Bartlett notes, “There are definitely parallels. There are paintings I was doing before I saw what they had done and vice versa. I think Currin [who is seven years younger than Bartlett] came along later, and so he would have been influenced by us; if he says or acknowledges that, I don’t know. But there was a group of us.”

Certainly, there is something odd in many Bartlett paintings, strange stories being illustrated even when it is unclear what they are. (With Fischl and Currin, one gets the point more quickly; Tansey’s visual puns are easy to make out, and the main question with Longo’s “Men in the Cities” series is whether the subjects are dancing or have just been shot.)

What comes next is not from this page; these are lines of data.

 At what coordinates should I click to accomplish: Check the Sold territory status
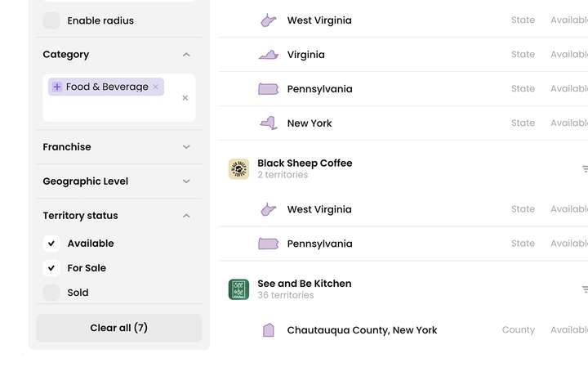click(x=51, y=293)
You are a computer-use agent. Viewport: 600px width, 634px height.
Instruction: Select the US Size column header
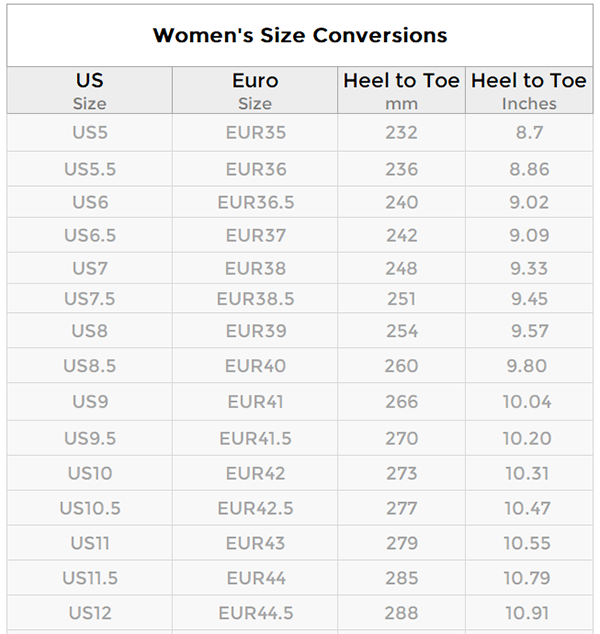90,90

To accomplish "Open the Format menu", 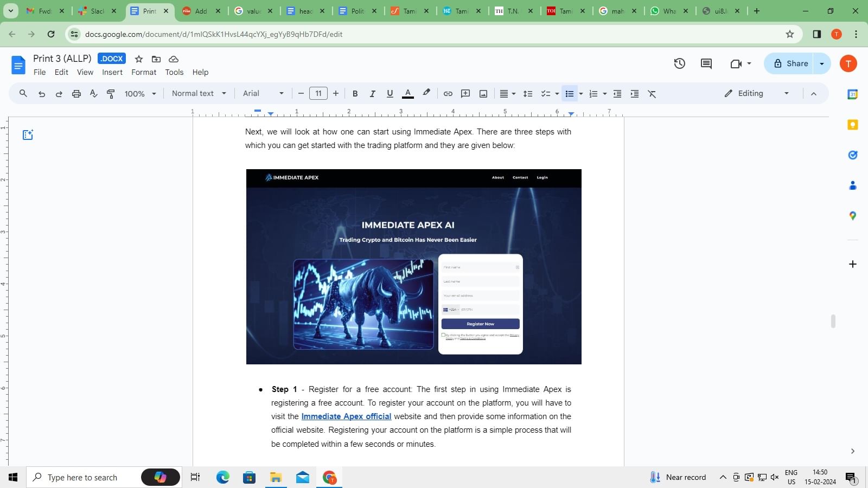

Bartlett’s “The Babysitter” (1999), with its teenage girl sitting on a disheveled sofa while buttoning her blouse, suggests improper sex. But what brought about the perils facing the twenty-somethings rowing on very choppy seas in “The Promised Land” (2015; shown at top)? Why is that woman (guess who?) lying on the grass before a wind-blown scarecrow, a tent, and a Ferris wheel in “The Cruel Fair” (2007)?

contemporary realism - Bo Bartlett, "The Cruel Fair," 2007, oil on linen, 48 x 48 in., private collection
Bo Bartlett, “The Cruel Fair,” 2007, oil on linen, 48 x 48 in., private collection

Bartlett’s New York City dealer, Miles McEnery, says his work is “haunting and familiar at the same time. You look at something that you recognize and then think, ‘Huh?’” Perhaps what distinguishes Bartlett from some of those other ’80s art stars is his interest in surrealism, not the semi-abstract or fantasy imagery of Joan Miró and Max Ernst, but more descriptive painters such as René Magritte and Salvador Dalí. Bartlett asks, “Doesn’t every teenager love the surrealists? By the time I was graduating from high school and going off to Europe, it was Magritte and de Chirico and Dalí who were probably my biggest influences.”

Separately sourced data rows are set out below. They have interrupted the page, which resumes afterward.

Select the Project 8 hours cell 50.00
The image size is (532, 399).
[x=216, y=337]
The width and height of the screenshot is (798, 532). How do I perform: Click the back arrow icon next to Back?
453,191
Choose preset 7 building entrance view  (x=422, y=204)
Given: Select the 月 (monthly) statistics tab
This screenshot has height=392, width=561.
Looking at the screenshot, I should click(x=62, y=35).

In Florence, Ben Long redirected Bartlett’s focus to the Renaissance and Baroque periods. As his education continued back in America, he became more influenced by such artists as Edward Hopper and Andrew Wyeth. “The End of Summer” (2006), with its favorite rock from the sea-shore resting on a window sill, shouts its inheritance from Wyeth’s farmhouse paintings.

contemporary realism - Bo Bartlett, "The End of Summer," 2006, oil on panel, 24 x 24 in., private collection
Bo Bartlett, “The End of Summer,” 2006, oil on panel, 24 x 24 in., private collection

While Bartlett shares Hopper’s and Wyeth’s visions of loneliness and stillness, he has taken a more critical approach to Rockwell, creating images that resemble those of the great illustrator but with a more ironic vision. “History Lesson” (2002) features a young girl in a pleated skirt and white socks, bracketed by a globe and U.S. flag with a classroom blackboard in the background. She appears to be giving a class presentation on wars in which the U.S. has engaged; the blackboard lists the number of dead in each conflict, hardly a Rockwell sort of theme.

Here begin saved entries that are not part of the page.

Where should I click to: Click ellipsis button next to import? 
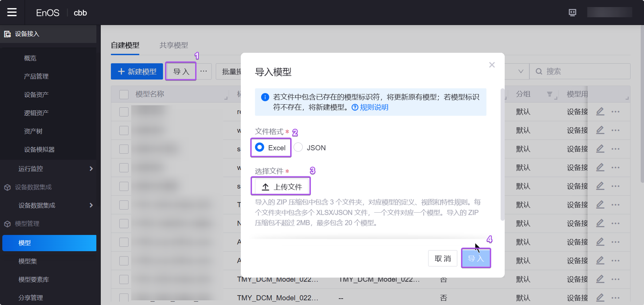point(204,71)
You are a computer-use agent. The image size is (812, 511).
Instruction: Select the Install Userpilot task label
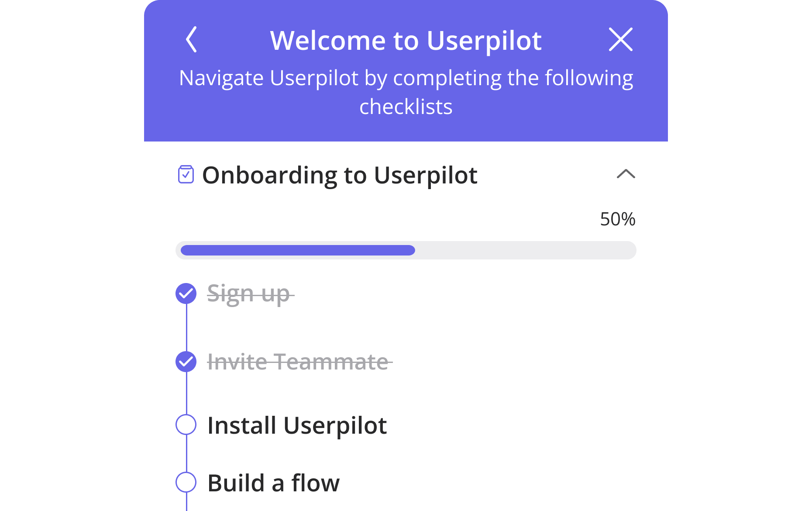click(297, 425)
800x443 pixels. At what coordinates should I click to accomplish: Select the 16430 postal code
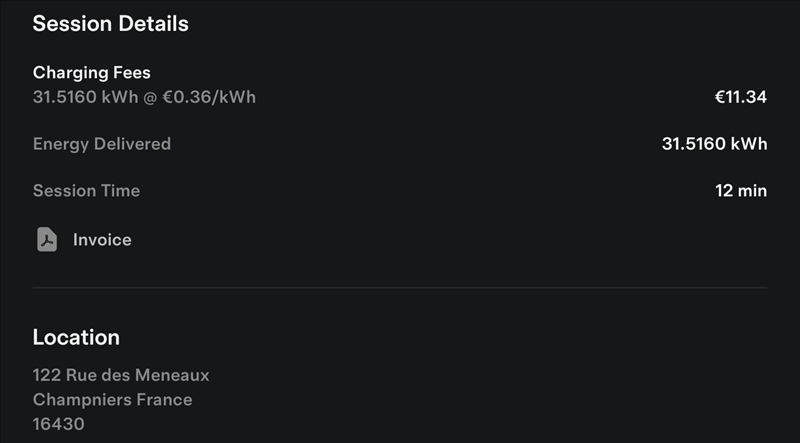point(59,424)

narrative paintings - Bo Bartlett, "History Lesson," 2002, oil on linen, 82 x 101 in., Frye Art Museum, Seattle
Bo Bartlett, “History Lesson,” 2002, oil on linen, 82 x 101 in., Frye Art Museum, Seattle

Bartlett describes some of his scenes as “Norman Rockwell turned on its head.” He goes on, “It’s definitely in that genre, but at the same time, it’s a starting point, taking it to the next level of psychology and awareness and all of the human struggles. I love that when you look at a Rockwell, you get it instantly. He’s a master storyteller for that exact reason. It’s very clear, and that’s not easy to do — in painting, film, or anything. But with my painting, I like the slow reveal, so that you see it and you acknowledge, ‘Oh, I recognize this. I know what’s going on here.’ Then you turn your head a little, and you start to say, ‘But wait, what exactly is going on here?’”

That is the mystery at the heart of numerous Bartlett paintings, a storyline at which we can only guess. “It’s not didactic in the sense that I’m presenting a concept,” the artist explains. “It’s grappling with a feeling and a mood about what it feels like to be alive now.”